INFORMATION:
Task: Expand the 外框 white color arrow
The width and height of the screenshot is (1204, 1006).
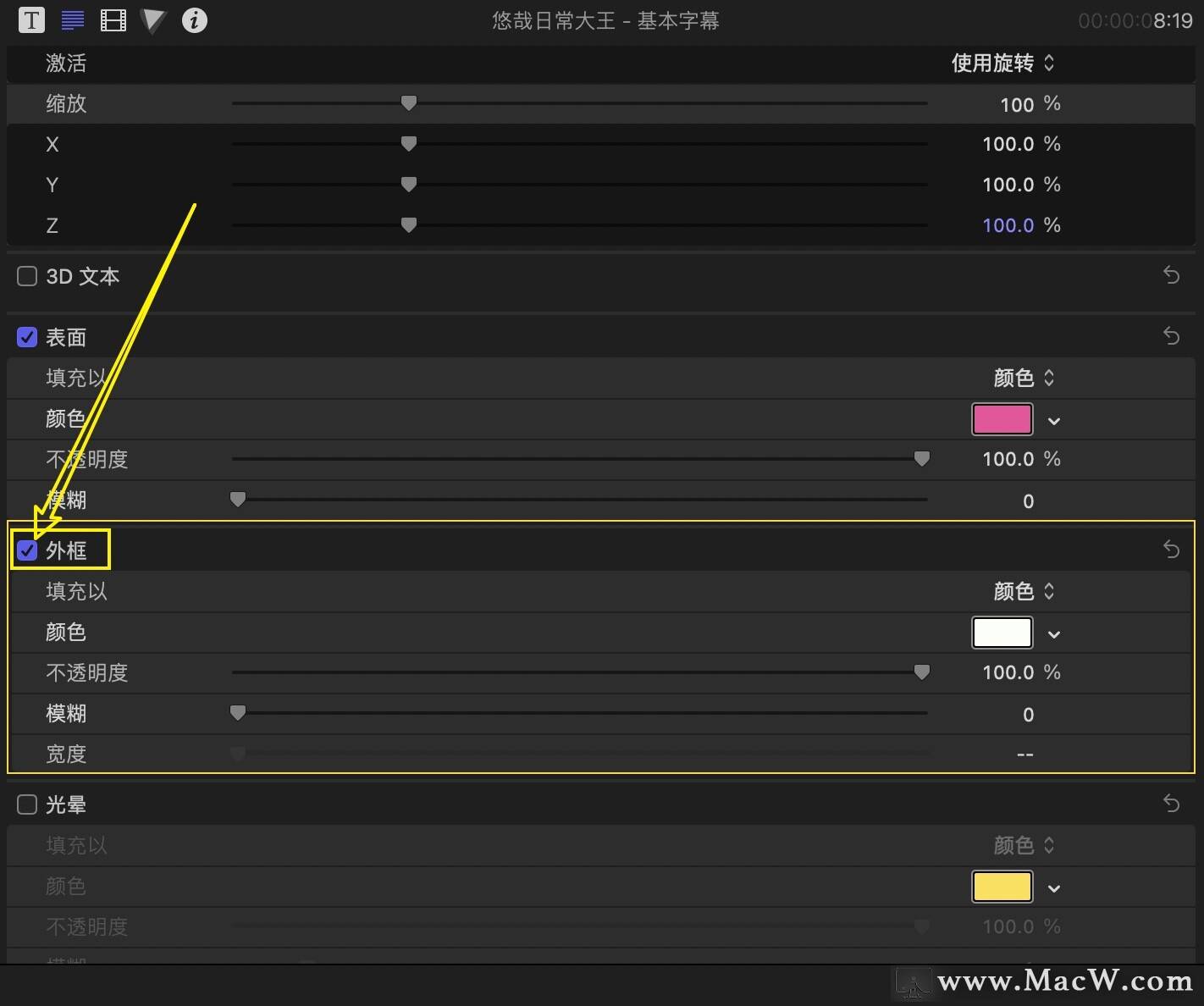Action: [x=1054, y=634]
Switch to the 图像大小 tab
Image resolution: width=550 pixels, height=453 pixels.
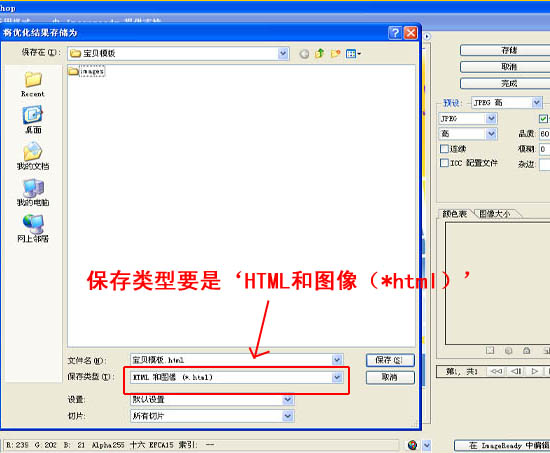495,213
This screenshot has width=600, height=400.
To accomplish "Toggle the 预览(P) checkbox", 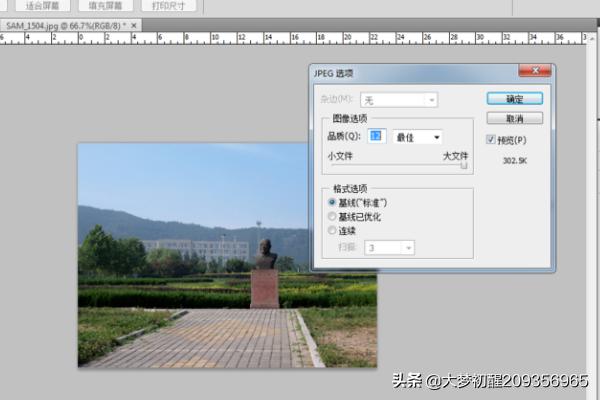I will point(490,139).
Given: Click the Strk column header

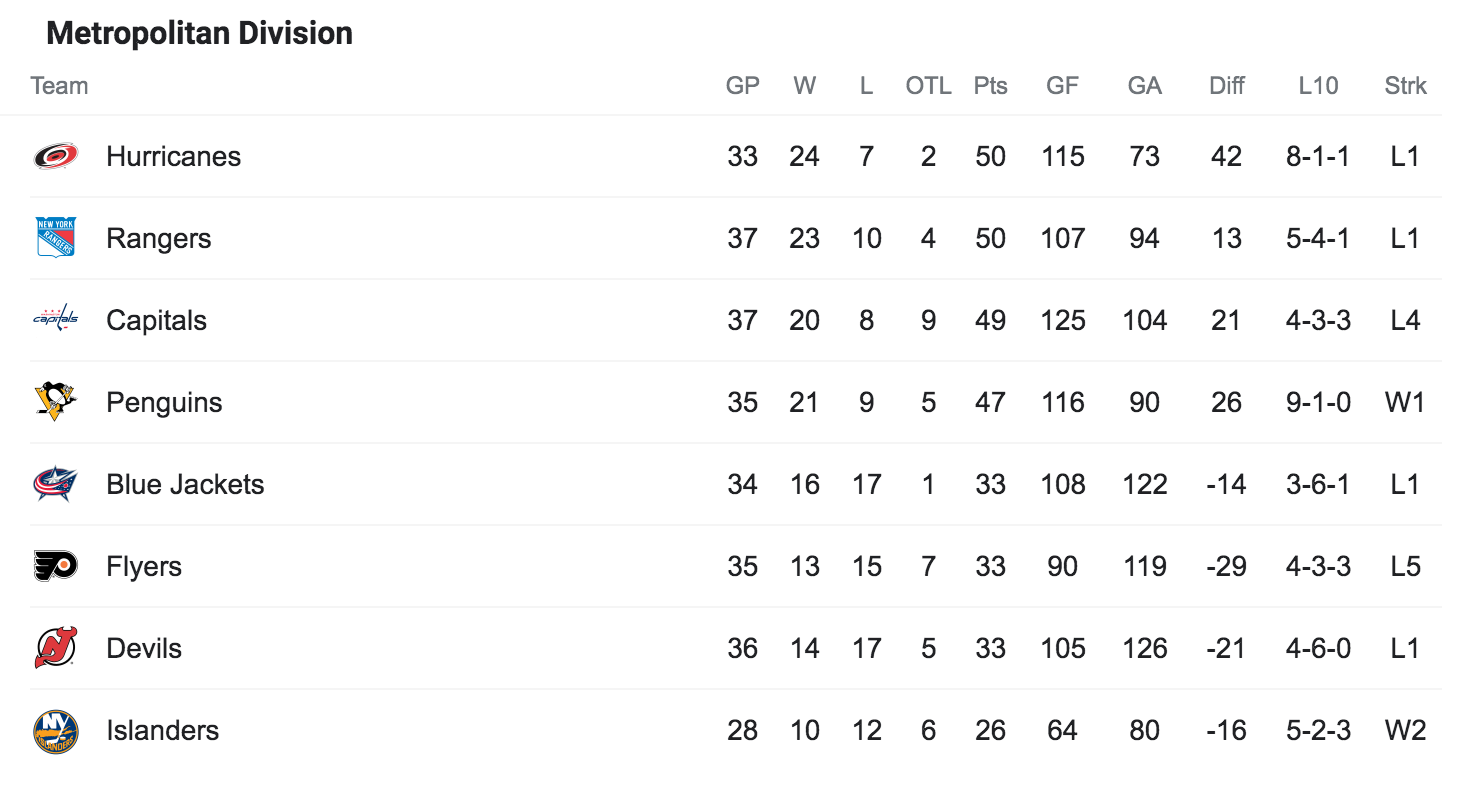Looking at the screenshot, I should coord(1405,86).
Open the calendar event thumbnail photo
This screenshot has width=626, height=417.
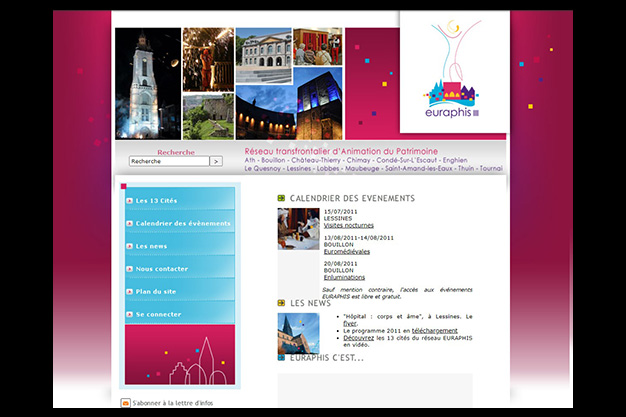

EXERCISE AIM:
For the records above, give the number of lines that include the string "This", with nothing added.

TASK RESULT:
2